So it’s basically a mildly hopped-up Sportster in a black leather jacket and dark, mirrored sunglasses. Which is no bad thing, and possibly the coolest bike to come out of Harley’s AMF-era, a period of time where you bought a Harley because that’s the only brand you’d ever consider buying anyway…
From the original eBay listing: 1977 Harley Davidson XLCR for Sale
This legend is truth and it’s come back on the market. This XLCR was bought brand new in 1977 as a decoration in a livingroom. It never goes on the street and stay completely original. Even the Harley-Davidson test sticker stays on the headlight and the speedometer. I bought this motorcycle five years ago and it stays in my private collection in a a/c and smoke free place. As this motorcycle came from USA there is no duty to bring it back. I will help to any carrier for shipping. Still with a US title . Buyer is responsible to make his own verification. Engine VIN: 7F01507H7.
With zero miles on the clock, the seller is asking some serious money, and this time-capsule machine will obviously require some work if you want to put it back on the road, but that shouldn’t be too difficult, if you’re so inclined. But unfortunately, I expect that this bike will remain what it is right now: a very menacing display piece.
It’s pretty easy to imagine what sort of engine powers a Triumph Trident: a trident obviously offers three prongs of fish or secutor and murmillo-stabbing goodness, and the Trident has three cylinders of British charisma! Built with the US market in mind and designed to counter the immanent threat of Honda’s CB750, the Triumph/BSA 750 triple was much smoother than the parallel-twins on which it was based. It featured very ordinary specifications, with a four-speed box that was updated to a five-speed unit in 1971 and pushrod-actuated overhead valves.

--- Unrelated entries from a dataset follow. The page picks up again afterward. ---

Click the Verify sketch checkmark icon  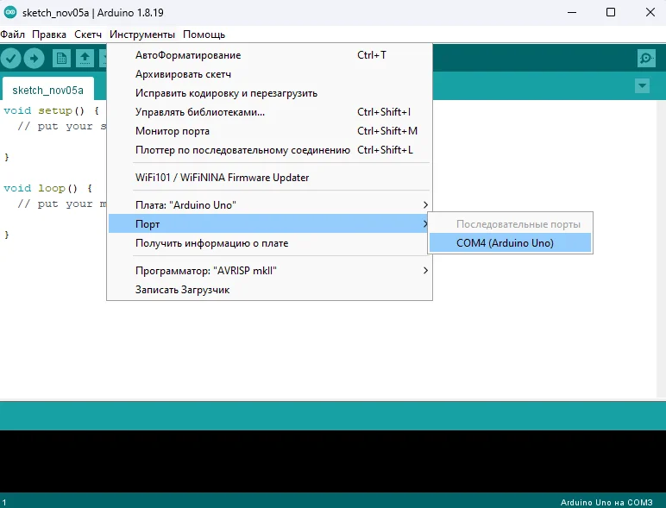click(x=11, y=58)
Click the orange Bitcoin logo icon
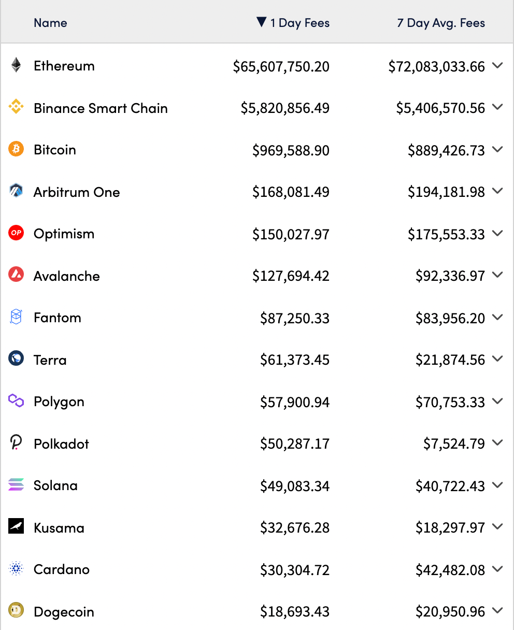Screen dimensions: 514x630 [x=16, y=150]
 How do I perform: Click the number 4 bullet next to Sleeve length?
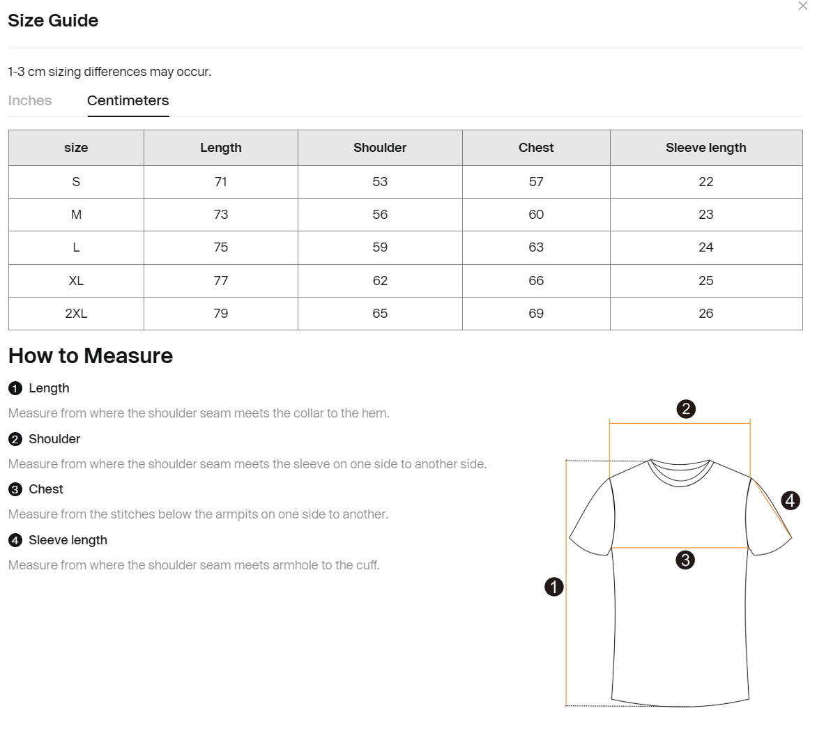tap(15, 540)
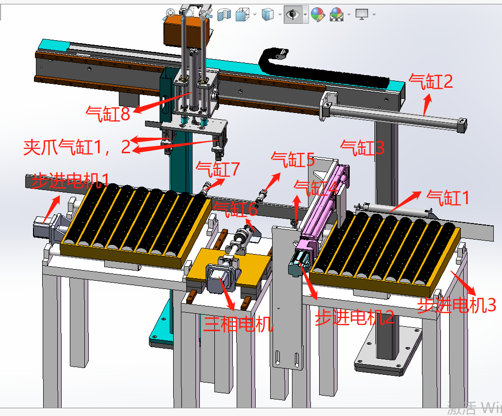
Task: Open Edit Appearance color ball tool
Action: click(x=318, y=15)
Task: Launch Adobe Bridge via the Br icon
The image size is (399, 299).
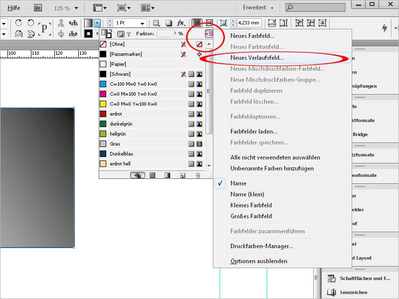Action: (x=37, y=8)
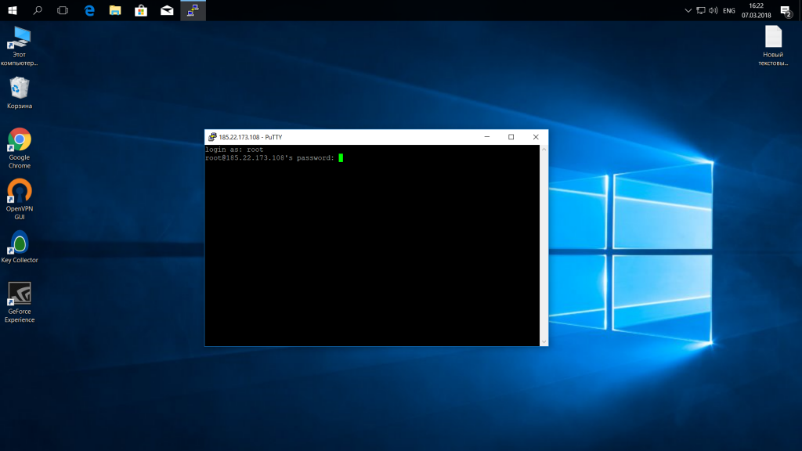The height and width of the screenshot is (451, 802).
Task: Open Microsoft Edge from the taskbar
Action: click(x=89, y=10)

This was good for 58hp and a nearly 120mph top speed. While the specifications were ordinary, the Triumph/BSA machine was the only game in town at the time if you wanted a big, four-stroke triple. And why wouldn’t you? Triples famously combine the torque of a twin and the revs of a four, with a funky, syncopated beat.
Interestingly, BSA owned Triumph at the time and the triple was produced in both BSA and Triumph versions: unit construction allowed slight visual differences between the two, with the BSA engine leaned slightly forward and the Triumph’s more upright. The same engine would later find its way into the very striking X75 Hurricane as well, although the Trident is far more restrained in terms of style.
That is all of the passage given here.